La Nochebuena es una de las más lindas fechas del calendario, pero tristemente pocos escogen apreciar su sentido espiritual.
La más palmaria prueba es cómo se dispara el consumo de alcohol y todas las trágicas consecuencias. Quienes pueden o son capaces de disfrutar sin problemas algún vino, cerveza o tragos son personas afortunadas, pues un altísimo número de bebedores padece una enfermedad mortal que por ser socialmente aceptada parece menos temida que otra drogadicción, el cáncer o el HIV/sida.
Esta dolencia es el alcoholismo.

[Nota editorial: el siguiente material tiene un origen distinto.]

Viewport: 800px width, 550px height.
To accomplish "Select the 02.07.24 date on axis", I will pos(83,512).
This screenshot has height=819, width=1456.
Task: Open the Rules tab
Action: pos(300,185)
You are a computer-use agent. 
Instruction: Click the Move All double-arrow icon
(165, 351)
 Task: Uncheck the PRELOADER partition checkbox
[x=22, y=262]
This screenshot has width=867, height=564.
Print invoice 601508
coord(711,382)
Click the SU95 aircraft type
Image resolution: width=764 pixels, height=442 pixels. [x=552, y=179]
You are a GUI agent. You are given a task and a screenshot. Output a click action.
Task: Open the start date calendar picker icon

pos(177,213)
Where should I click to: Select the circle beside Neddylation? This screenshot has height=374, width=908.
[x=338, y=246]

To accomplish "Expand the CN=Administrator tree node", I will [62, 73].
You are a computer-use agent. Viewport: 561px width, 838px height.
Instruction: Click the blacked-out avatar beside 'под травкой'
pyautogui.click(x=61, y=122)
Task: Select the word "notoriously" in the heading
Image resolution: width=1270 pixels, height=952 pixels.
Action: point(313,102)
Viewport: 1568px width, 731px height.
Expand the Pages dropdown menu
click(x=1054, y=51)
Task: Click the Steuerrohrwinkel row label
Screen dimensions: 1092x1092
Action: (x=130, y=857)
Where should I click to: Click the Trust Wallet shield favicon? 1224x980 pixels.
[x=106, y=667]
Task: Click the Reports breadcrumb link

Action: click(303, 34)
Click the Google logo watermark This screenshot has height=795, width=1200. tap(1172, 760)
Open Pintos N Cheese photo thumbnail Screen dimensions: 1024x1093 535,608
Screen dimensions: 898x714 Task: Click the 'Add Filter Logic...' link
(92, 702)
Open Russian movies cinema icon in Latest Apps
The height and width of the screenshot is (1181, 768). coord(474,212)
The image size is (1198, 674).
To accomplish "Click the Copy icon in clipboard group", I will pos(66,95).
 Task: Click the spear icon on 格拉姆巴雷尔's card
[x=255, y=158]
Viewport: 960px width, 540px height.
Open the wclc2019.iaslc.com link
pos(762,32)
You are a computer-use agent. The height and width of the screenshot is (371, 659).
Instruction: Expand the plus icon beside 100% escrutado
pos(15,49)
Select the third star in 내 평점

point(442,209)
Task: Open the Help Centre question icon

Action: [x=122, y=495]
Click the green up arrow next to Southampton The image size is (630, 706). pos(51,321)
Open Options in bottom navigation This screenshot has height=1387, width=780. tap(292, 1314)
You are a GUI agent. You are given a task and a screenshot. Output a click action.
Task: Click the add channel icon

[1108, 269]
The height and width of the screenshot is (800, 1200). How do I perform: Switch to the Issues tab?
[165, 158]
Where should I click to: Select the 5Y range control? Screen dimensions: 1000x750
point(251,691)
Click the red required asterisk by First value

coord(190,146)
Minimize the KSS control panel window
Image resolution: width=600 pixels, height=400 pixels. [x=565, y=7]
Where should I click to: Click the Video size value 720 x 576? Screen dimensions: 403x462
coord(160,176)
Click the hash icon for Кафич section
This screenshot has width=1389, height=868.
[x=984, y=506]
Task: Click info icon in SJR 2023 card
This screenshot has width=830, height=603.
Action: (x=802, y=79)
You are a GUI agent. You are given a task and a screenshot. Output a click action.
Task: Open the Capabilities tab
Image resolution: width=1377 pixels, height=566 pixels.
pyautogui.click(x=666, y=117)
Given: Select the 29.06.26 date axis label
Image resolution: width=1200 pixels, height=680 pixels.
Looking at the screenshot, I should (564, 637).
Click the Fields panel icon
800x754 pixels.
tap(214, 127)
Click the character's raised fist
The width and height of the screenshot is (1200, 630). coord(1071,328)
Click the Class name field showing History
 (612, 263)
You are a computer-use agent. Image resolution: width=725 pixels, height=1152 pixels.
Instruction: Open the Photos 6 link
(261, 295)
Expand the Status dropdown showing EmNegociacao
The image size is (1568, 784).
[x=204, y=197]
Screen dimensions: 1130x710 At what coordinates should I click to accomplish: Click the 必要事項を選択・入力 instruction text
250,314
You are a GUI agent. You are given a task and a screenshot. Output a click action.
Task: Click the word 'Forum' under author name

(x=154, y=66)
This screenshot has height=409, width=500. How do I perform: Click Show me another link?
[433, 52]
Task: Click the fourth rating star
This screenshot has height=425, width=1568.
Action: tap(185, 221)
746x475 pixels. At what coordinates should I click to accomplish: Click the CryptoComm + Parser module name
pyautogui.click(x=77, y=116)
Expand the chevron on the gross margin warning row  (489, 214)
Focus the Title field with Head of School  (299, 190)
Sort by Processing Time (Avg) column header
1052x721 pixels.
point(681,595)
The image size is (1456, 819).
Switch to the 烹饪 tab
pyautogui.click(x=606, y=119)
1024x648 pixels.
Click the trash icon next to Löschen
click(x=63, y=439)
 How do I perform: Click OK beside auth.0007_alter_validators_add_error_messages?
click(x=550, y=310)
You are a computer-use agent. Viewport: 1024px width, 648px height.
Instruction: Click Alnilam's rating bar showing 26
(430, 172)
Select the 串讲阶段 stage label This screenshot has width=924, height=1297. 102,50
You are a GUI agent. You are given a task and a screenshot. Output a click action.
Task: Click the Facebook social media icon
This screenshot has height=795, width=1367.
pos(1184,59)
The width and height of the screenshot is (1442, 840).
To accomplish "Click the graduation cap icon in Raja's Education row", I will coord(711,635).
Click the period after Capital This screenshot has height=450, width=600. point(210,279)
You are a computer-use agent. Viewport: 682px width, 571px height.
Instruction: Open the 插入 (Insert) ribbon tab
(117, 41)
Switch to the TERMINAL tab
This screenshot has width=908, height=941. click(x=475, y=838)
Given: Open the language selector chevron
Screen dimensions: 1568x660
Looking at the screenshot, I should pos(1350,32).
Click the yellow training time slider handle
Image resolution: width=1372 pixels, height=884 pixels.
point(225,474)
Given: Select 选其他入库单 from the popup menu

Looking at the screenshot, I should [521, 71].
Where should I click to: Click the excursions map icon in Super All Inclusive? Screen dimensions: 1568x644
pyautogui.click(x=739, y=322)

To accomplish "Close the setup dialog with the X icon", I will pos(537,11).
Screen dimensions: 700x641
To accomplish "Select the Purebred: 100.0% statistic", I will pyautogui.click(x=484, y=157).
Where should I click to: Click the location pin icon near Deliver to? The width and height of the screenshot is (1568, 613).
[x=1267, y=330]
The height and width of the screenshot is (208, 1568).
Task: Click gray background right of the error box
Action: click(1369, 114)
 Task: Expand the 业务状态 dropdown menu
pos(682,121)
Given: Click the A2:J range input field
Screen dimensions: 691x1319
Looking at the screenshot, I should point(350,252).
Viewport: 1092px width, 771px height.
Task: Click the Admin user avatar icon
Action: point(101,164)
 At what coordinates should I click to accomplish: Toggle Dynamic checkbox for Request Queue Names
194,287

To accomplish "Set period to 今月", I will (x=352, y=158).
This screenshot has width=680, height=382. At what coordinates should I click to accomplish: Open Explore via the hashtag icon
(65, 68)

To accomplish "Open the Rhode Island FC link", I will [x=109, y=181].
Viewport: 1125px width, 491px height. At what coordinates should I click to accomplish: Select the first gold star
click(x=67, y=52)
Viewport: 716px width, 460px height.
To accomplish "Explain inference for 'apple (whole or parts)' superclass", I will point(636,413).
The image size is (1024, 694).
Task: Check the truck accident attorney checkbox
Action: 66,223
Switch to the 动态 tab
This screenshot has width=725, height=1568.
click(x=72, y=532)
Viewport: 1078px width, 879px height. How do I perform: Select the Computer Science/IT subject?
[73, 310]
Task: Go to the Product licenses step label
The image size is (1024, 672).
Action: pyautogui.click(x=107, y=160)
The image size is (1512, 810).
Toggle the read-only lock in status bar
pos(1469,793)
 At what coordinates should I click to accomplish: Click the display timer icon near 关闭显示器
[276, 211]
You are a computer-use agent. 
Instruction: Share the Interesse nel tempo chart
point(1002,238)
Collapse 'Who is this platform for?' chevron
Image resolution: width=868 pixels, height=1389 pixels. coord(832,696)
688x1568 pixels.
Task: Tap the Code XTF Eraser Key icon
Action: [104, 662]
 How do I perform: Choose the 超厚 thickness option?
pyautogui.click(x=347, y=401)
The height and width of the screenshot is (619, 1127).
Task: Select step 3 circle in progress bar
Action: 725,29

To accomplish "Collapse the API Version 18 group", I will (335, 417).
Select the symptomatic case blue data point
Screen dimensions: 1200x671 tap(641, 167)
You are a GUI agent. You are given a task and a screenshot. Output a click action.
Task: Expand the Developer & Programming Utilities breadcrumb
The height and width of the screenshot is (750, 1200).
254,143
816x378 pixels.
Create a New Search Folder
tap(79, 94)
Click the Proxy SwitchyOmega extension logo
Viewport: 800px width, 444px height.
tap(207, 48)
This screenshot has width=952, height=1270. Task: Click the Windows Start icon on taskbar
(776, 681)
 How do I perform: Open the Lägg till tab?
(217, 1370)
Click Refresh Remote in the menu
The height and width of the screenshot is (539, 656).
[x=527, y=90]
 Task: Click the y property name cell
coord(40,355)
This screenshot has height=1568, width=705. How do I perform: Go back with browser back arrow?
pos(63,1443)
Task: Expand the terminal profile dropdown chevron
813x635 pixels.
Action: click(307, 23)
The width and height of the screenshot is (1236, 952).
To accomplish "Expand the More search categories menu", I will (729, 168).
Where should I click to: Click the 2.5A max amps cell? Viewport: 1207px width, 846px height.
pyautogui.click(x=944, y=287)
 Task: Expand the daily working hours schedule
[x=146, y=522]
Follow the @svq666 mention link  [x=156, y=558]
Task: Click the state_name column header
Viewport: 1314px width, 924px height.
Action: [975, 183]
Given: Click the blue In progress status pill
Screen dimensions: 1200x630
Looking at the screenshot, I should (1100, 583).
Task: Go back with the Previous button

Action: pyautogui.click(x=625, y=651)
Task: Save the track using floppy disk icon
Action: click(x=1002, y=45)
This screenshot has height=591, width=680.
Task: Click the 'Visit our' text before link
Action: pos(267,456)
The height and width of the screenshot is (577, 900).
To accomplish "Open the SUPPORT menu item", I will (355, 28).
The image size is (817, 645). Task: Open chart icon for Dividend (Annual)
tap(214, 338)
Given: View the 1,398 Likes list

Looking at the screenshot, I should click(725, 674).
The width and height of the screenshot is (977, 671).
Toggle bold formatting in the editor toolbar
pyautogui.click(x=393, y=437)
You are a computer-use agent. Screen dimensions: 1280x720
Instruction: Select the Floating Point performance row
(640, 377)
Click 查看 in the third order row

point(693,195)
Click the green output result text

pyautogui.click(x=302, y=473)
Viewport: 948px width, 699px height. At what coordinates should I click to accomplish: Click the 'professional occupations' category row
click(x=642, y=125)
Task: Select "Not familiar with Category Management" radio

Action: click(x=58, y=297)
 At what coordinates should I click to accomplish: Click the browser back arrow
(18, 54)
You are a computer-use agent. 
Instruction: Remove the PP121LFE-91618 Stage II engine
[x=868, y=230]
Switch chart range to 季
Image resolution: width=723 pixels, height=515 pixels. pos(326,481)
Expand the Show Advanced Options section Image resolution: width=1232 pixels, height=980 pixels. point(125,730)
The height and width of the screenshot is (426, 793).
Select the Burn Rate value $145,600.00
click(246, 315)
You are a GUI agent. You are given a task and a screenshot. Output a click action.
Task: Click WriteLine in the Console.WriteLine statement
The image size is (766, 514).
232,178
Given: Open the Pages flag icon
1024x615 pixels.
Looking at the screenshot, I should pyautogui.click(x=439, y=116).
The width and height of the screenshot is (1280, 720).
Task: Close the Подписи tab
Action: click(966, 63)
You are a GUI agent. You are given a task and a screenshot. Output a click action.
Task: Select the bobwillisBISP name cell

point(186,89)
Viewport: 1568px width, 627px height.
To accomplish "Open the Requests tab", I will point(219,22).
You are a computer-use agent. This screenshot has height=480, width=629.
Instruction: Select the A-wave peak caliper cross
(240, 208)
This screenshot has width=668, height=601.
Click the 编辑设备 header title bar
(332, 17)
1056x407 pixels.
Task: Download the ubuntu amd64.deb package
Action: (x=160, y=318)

Reconocida como una grave enfermedad por la Organización Mundial de la Salud, la Asociación Médica Estadounidense la define como “una enfermedad primaria y crónica cuyo desarrollo y manifestaciones son influidos por factores genéticos, psicosociales y medioambientales”.
Por tanto, quienes joden (sí, cabe el verbo “joder”) insistiendo u obligando a otros a beber, deben tomar consciencia para dejar en paz a quienes prefieren un refresco, un jugo o agua, porque disfrutan vivir sobrios o porque no pueden o no deben aunque quieran, tomarse ese primer trago… ¡Feliz Navidad!